Alba Cros | Dyke Tides: Tracing Desires

Photo: Alba Cros

“Dyke Tides: Tracing Desires” is a poetic, research-based artistic project that explores lesbian cruising in Southern Europe, with a particular focus on the Mediterranean as a space of fluid intimacy and collective imagination. While cruising is often linked to urban gay male sexual cultures—especially in Anglo-American contexts—this project reclaims the verb to cruise as a broader practice of encounter: one that encompasses desire, yes, but also emotional intimacy, touch, recognition, and fleeting gestures between strangers. The project departs from the dominant imaginary of cruising shaped by urban gay male cultures and US-centric aesthetics. It seeks to trace a different, Mediterranean grammar of desire—southern, fluid, collective. What gestures and codes emerge when we center queer women, lesbians, and gender dissidents? What if cruising also includes the intimacy of an embrace, the vulnerability of a conversation, or the silent complicity of being seen?

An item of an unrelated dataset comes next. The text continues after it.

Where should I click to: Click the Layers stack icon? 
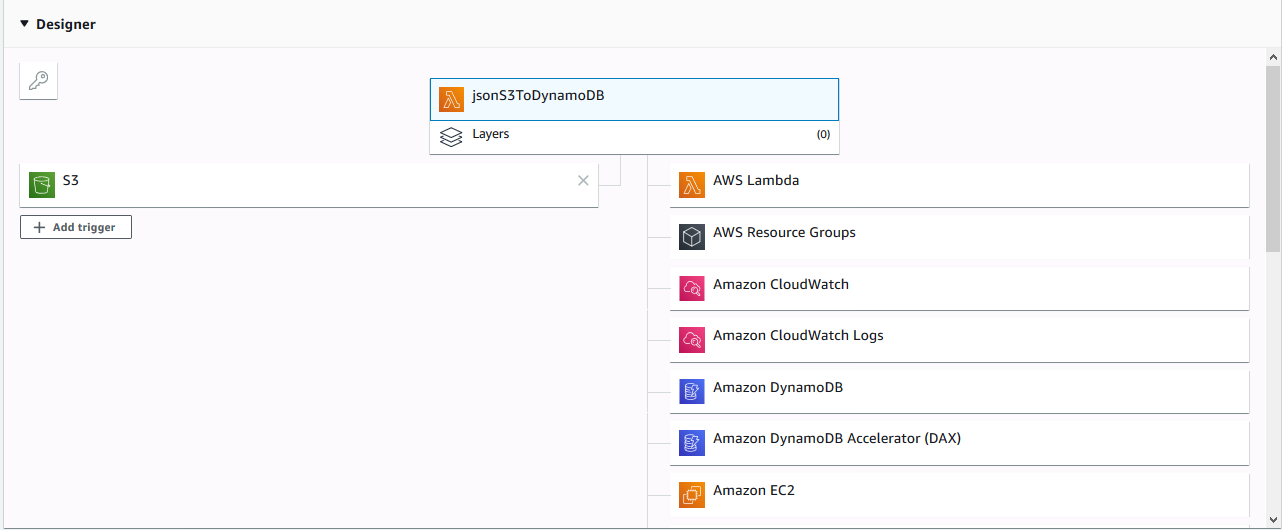point(451,137)
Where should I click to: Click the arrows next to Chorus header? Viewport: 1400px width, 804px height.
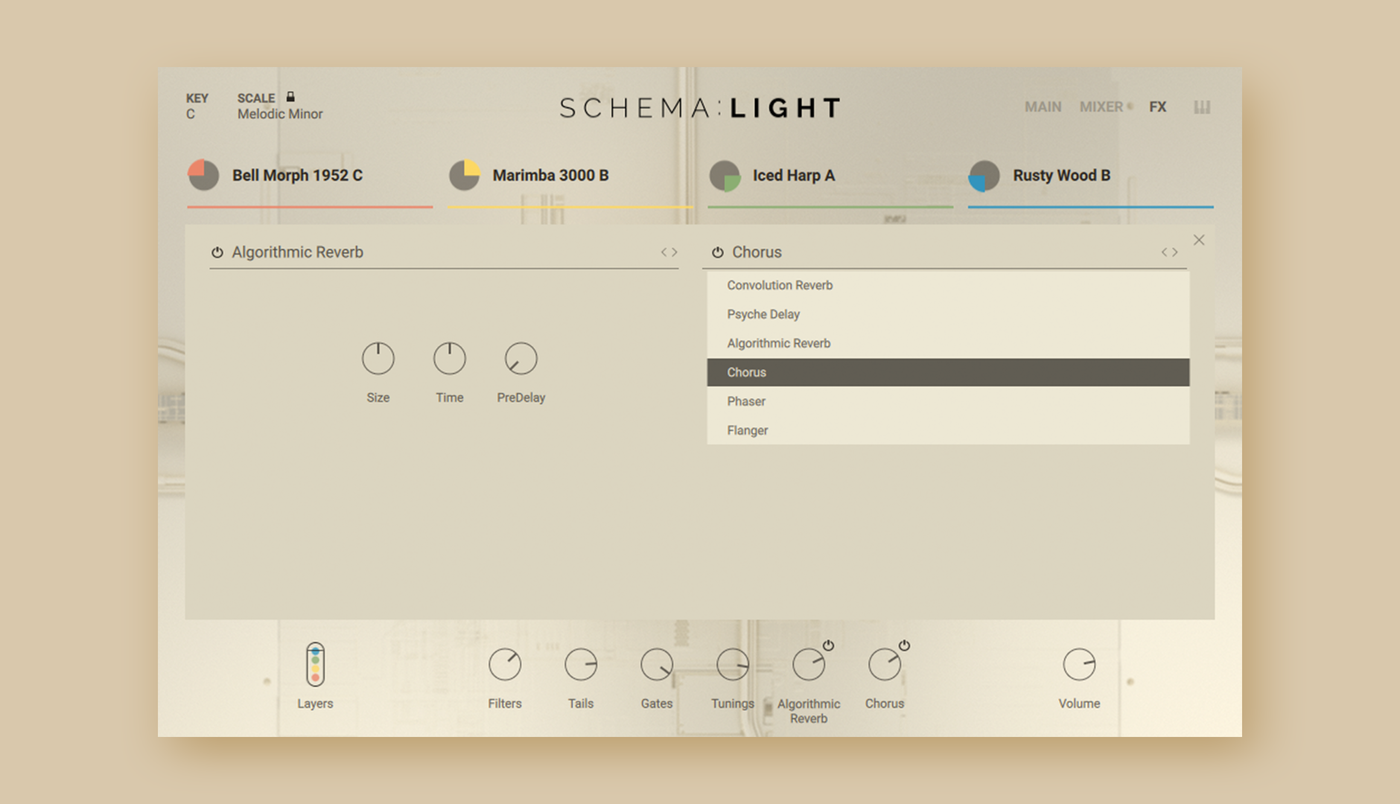[1169, 252]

This research began in Barcelona, mapping current lesbian cruising dynamics while revisiting artistic genealogies—from the feminist post-porn movement of the 2000s to the work of artists such as Carmela García or Cabello/Carceller, who have explored queer intimacy, utopia, and the politics of representation. These references open up questions around how to film desire without reproducing voyeurism: how to make the camera itself a tool of cruising, of relation, of touch.

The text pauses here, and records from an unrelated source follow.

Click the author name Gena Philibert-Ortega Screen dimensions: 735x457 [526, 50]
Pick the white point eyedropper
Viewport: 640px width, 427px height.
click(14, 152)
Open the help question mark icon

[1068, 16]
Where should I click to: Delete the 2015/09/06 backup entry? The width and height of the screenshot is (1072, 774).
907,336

“Dyke Tides” now expands towards Greece. In both Athens and the island of Lesvos—particularly in the village of Eresos, historically charged with lesbian imaginaries—the project will explore how space, memory, and encounter shape non-linear geographies of intimacy. Urban textures and island landscapes will be approached as living archives: what has been whispered here before? What might still be possible?
Community-driven and open-ended, the research will unfold through interviews, site-specific observations, affective listening, and participatory exchanges with local and visiting lesbians and queer people. It aims to gather fragments of desire, memory, and recognition, resisting heteronormative narratives and affirming other ways of relating. Rather than producing a fixed result, “Dyke Tides” will take shape as an impressionistic filmic collage—a porous and fragmentary visual piece composed of textures, silences, voices, and gestures. A tactile way of holding space for cruising not only as pleasure, but as tenderness, care, and resistance. A way of imagining together how we desire, how we meet, and how we remember.